▸ **YOUR TASK**: Reproduce each of the following rows word for word.

Rows for finding displayed items:
###

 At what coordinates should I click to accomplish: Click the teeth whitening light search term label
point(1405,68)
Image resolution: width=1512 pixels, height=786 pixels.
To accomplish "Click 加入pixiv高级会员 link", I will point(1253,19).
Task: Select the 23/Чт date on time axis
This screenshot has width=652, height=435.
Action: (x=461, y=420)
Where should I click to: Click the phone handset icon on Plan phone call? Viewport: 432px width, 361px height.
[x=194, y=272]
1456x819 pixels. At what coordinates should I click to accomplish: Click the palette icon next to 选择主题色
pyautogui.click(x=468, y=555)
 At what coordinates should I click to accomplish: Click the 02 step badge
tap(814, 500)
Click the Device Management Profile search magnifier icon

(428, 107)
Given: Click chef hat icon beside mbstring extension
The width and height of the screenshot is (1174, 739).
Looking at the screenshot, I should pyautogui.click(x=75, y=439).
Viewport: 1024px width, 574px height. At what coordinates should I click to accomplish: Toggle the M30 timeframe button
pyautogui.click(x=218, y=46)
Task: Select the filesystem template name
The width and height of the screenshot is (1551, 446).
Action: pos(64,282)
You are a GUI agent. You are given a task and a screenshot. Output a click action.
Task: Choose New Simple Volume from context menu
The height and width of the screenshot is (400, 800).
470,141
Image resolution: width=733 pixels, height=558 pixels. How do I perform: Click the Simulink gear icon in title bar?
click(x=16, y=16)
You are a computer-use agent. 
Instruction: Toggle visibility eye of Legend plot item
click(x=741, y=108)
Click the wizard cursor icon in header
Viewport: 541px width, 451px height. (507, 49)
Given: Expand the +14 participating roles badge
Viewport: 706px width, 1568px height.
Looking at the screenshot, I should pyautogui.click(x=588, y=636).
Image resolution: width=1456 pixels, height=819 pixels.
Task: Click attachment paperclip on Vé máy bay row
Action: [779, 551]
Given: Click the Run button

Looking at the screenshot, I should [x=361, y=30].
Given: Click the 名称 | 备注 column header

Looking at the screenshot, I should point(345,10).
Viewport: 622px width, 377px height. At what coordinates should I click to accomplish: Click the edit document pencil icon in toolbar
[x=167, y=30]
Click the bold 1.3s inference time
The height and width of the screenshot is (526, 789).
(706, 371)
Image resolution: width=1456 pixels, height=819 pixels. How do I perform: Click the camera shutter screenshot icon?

###

▸ **WRITTEN SOLUTION**:
 At what coordinates should I click to accomplish: Click the teeth whitening light search term label
point(1405,68)
Image resolution: width=1512 pixels, height=786 pixels.
To accomplish "Click 加入pixiv高级会员 link", I will point(1253,19).
Task: Select the 23/Чт date on time axis
This screenshot has width=652, height=435.
Action: (x=461, y=420)
Where should I click to: Click the phone handset icon on Plan phone call? Viewport: 432px width, 361px height.
[x=194, y=272]
1456x819 pixels. At what coordinates should I click to accomplish: Click the palette icon next to 选择主题色
pyautogui.click(x=468, y=555)
 At what coordinates should I click to accomplish: Click the 02 step badge
tap(814, 500)
Click the Device Management Profile search magnifier icon

(428, 107)
Given: Click chef hat icon beside mbstring extension
The width and height of the screenshot is (1174, 739).
Looking at the screenshot, I should pyautogui.click(x=75, y=439).
Viewport: 1024px width, 574px height. At what coordinates should I click to accomplish: Toggle the M30 timeframe button
pyautogui.click(x=218, y=46)
Task: Select the filesystem template name
The width and height of the screenshot is (1551, 446).
Action: pos(64,282)
You are a GUI agent. You are given a task and a screenshot. Output a click action.
Task: Choose New Simple Volume from context menu
The height and width of the screenshot is (400, 800).
470,141
Image resolution: width=733 pixels, height=558 pixels. How do I perform: Click the Simulink gear icon in title bar?
click(x=16, y=16)
You are a computer-use agent. 
Instruction: Toggle visibility eye of Legend plot item
click(x=741, y=108)
Click the wizard cursor icon in header
Viewport: 541px width, 451px height. (507, 49)
Given: Expand the +14 participating roles badge
Viewport: 706px width, 1568px height.
Looking at the screenshot, I should pyautogui.click(x=588, y=636).
Image resolution: width=1456 pixels, height=819 pixels.
Task: Click attachment paperclip on Vé máy bay row
Action: [779, 551]
Given: Click the Run button

Looking at the screenshot, I should [x=361, y=30].
Given: Click the 名称 | 备注 column header

Looking at the screenshot, I should point(345,10).
Viewport: 622px width, 377px height. At what coordinates should I click to accomplish: Click the edit document pencil icon in toolbar
[x=167, y=30]
Click the bold 1.3s inference time
The height and width of the screenshot is (526, 789).
(706, 371)
Image resolution: width=1456 pixels, height=819 pixels. How do I perform: Click the camera shutter screenshot icon?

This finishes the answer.